The practicals having position vectors `vecr_1= (6hat i + 10hat j)` metre and `vecr_2=(-10hat i - 6hat j)` metre are moving with velocities `vecV_1 = (8hat i + 6hat j) m/s` and `vecV_2= (2alpha hat j + 14hat j)` m/s. If they collide after 2 second, then value of `alpha` is

To solve the problem, we need to find the value of \( \alpha \) such that the two particles collide after 2 seconds. We will calculate the final position of both particles after 2 seconds and set them equal to each other. ### Step 1: Determine the final position of Particle 1 The initial position vector of Particle 1 is given as: \[ \vec{r_1} = 6\hat{i} + 10\hat{j} \text{ meters} \] The velocity vector of Particle 1 is given as: \[ \vec{V_1} = 8\hat{i} + 6\hat{j} \text{ m/s} \] The time \( t \) is given as 2 seconds.

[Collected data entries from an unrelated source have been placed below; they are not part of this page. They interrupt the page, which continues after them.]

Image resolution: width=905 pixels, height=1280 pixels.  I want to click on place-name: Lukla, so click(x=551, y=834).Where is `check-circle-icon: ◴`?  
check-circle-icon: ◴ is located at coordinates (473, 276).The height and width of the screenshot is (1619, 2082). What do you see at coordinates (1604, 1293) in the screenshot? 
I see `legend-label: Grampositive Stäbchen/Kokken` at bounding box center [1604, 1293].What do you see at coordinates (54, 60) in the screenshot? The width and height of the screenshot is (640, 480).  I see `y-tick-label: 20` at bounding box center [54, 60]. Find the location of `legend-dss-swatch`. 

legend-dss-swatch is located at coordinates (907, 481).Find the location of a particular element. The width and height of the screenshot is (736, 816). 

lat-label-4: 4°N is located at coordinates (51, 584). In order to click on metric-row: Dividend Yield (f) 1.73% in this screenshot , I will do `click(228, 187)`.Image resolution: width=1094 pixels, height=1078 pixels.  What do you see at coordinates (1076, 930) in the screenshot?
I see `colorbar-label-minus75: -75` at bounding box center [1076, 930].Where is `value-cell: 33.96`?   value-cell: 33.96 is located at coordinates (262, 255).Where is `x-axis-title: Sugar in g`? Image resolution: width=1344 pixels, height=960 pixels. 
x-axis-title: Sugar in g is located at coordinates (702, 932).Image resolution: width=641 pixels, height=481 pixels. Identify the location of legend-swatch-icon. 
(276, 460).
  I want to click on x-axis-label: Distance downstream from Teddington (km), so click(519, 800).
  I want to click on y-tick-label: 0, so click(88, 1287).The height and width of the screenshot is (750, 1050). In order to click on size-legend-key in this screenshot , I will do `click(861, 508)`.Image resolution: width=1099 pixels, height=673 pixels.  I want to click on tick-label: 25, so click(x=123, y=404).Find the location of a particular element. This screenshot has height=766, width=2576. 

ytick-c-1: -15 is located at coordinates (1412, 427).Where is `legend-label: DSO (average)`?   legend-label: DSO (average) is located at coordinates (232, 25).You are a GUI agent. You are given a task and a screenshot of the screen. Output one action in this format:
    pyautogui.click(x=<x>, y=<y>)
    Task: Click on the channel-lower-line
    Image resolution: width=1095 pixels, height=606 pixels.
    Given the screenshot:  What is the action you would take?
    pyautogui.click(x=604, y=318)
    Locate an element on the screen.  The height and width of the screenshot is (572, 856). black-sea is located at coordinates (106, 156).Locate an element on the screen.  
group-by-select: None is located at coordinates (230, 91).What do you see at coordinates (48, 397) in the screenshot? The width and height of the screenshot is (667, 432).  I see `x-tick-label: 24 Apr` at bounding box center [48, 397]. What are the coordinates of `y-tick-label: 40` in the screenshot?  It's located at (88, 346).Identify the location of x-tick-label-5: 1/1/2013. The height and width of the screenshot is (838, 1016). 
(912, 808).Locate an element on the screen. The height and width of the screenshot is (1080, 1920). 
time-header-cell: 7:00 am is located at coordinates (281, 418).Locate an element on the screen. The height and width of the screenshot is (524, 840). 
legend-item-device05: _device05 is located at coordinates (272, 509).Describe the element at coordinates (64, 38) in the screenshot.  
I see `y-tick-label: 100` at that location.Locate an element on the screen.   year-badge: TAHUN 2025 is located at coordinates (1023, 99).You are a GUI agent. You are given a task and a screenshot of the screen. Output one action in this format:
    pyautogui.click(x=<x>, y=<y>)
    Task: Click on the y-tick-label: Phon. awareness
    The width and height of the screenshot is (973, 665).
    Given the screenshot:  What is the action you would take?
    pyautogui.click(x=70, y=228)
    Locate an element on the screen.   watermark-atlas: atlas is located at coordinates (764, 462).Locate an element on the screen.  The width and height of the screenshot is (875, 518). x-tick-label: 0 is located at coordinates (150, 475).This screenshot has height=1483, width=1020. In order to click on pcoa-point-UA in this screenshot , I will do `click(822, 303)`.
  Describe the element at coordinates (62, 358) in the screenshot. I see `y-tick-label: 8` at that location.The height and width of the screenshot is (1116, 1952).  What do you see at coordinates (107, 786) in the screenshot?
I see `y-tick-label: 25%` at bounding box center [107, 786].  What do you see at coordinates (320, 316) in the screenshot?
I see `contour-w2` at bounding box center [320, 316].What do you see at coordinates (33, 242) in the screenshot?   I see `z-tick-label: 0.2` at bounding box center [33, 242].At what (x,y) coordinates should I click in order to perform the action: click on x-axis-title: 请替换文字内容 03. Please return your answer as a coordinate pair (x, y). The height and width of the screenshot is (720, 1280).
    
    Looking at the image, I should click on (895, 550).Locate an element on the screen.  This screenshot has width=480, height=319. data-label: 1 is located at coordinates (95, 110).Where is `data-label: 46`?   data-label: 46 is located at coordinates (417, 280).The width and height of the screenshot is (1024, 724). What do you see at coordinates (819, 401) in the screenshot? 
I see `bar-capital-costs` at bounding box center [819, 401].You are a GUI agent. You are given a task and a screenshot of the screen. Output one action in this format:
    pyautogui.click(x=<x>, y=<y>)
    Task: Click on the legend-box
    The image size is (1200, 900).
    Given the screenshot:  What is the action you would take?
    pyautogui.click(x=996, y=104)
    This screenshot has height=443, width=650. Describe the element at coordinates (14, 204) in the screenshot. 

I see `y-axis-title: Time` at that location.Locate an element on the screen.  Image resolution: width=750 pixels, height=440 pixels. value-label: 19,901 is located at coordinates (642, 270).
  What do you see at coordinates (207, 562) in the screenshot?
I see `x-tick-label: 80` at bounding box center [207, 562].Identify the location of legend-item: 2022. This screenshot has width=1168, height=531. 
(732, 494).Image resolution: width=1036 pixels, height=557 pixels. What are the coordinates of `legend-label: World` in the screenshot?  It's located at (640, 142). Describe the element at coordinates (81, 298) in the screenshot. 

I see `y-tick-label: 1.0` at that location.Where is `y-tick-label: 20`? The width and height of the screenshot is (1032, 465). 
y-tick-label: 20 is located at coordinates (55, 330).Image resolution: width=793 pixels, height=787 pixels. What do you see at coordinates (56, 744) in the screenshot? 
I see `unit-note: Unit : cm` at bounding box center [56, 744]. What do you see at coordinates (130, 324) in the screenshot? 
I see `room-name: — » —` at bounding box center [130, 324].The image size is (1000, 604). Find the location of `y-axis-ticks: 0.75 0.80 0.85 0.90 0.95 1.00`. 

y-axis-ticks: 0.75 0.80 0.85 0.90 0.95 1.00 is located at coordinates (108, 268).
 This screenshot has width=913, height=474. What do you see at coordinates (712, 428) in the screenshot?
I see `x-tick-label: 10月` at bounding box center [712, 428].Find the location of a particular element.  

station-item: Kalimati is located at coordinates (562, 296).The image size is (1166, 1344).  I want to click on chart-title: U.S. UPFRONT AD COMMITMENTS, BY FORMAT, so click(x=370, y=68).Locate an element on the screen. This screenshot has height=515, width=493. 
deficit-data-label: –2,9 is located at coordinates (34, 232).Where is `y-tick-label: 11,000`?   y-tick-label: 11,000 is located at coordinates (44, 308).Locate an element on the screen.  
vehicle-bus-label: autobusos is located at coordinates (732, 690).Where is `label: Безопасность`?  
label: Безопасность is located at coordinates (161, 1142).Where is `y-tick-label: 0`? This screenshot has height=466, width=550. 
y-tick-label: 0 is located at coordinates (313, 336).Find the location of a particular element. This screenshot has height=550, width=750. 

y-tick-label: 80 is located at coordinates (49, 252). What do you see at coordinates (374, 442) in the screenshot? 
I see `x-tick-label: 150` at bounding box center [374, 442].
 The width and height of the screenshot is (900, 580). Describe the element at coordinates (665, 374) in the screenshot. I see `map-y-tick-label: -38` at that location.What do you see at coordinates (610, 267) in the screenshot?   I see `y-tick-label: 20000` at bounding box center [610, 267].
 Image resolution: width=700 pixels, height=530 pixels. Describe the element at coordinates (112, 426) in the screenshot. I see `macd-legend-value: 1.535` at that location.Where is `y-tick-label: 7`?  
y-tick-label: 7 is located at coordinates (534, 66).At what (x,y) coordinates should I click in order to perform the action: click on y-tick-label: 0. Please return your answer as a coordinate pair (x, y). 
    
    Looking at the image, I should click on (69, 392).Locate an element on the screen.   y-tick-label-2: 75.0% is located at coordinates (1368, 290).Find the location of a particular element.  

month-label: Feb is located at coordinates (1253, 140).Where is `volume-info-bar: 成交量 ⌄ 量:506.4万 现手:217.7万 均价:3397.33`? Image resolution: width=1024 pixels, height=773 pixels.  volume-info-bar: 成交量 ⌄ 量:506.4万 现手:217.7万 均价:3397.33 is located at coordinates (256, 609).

The final position vector \( \vec{r_{f1}} \) after 2 seconds can be calculated using the formula: \[ \vec{r_{f1}} = \vec{r_1} + \vec{V_1} \cdot t \] Substituting the values: \[ \vec{r_{f1}} = (6\hat{i} + 10\hat{j}) + (8\hat{i} + 6\hat{j}) \cdot 2 \] Calculating the velocity term: \[ \vec{V_1} \cdot 2 = (8\hat{i} + 6\hat{j}) \cdot 2 = 16\hat{i} + 12\hat{j} \] Now substituting back: \[ \vec{r_{f1}} = (6 + 16)\hat{i} + (10 + 12)\hat{j} = 22\hat{i} + 22\hat{j} \] ### Step 2: Determine the final position of Particle 2 The initial position vector of Particle 2 is given as: \[ \vec{r_2} = -10\hat{i} - 6\hat{j} \text{ meters} \] The velocity vector of Particle 2 is given as: \[ \vec{V_2} = 2\alpha\hat{i} + 14\hat{j} \text{ m/s} \] Using the same formula for the final position vector \( \vec{r_{f2}} \): \[ \vec{r_{f2}} = \vec{r_2} + \vec{V_2} \cdot t \] Substituting the values: \[ \vec{r_{f2}} = (-10\hat{i} - 6\hat{j}) + (2\alpha\hat{i} + 14\hat{j}) \cdot 2 \] Calculating the velocity term: \[ \vec{V_2} \cdot 2 = (2\alpha\hat{i} + 14\hat{j}) \cdot 2 = 4\alpha\hat{i} + 28\hat{j} \] Now substituting back: \[ \vec{r_{f2}} = (-10 + 4\alpha)\hat{i} + (-6 + 28)\hat{j} = (-10 + 4\alpha)\hat{i} + 22\hat{j} \] ### Step 3: Set the final positions equal to each other Since the particles collide, their final positions must be equal: \[ \vec{r_{f1}} = \vec{r_{f2}} \] This gives us two equations: 1. For the \( \hat{i} \) components: \[ 22 = -10 + 4\alpha \] 2. For the \( \hat{j} \) components (which are already equal): \[ 22 = 22 \] ### Step 4: Solve for \( \alpha \) From the first equation: \[ 22 = -10 + 4\alpha \] Adding 10 to both sides: \[ 32 = 4\alpha \] Dividing both sides by 4: \[ \alpha = 8 \] ### Final Answer The value of \( \alpha \) is \( 8 \).